Click on each image for a closer look!

One of the most frequent concerns expressed to the Toronto Railway Heritage Centre about the Railway Children production is the impact that it's going to have on the Roundhouse Park Miniature Railway. A giant tent now sits on the north end of Roundhouse Park straddling Track 39 which will be used for staging the locomotive and carriage which is being transported from England and will be on site within a few days. In our next posting, we will provide more information on the actual engine and carriage to be used as the train in the production.
The train will be moved in and out of the tent using our TRHC CLC Whitcomb and our flat car as an idler car as required by the play. Stadium seating is now being constructed on either side of the track much like that used for the huge American railroad industry shows that were in vogue from the 1920s to the 1940s in Baltimore, Chicago and New York.

The solution to allow continued operation of the miniature railway was to build two diversionary tracks outside the tent on the north and south sides. The map shows the original figure-8 track plan outlined in blue. The red dots indicate the track that has been taken out of service until the end of the 2011 season.

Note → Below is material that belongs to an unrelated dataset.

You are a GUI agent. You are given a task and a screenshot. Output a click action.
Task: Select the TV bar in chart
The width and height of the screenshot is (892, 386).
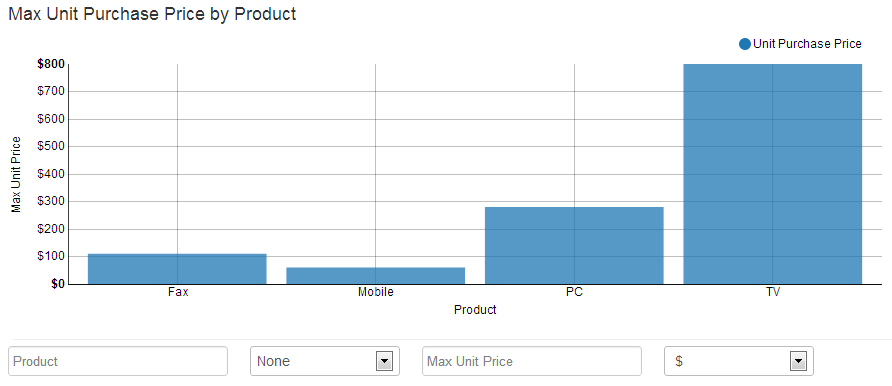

By connecting the two loops of the 8 with temporary diversion tracks, we now an operation that resembles a giant oval (or perhaps a kidney shape). The original figure-8 will be restored for the 2012 season.

For the past few weeks, a TRHC crew has been busy building the diversionary tracks. On Saturday, April 2 the track was tested with operating trains, at first empty and later with passengers made up of our volunteers and park visitors who happened to be around when the train was loaded.

- Shows the Railway Children tent blocking the original main line in front of Don Station.

#2 - This is the south diversionary track angling off to the northwest on the deck in front of Don. The decking has been modified so that the new track looks like it was always there!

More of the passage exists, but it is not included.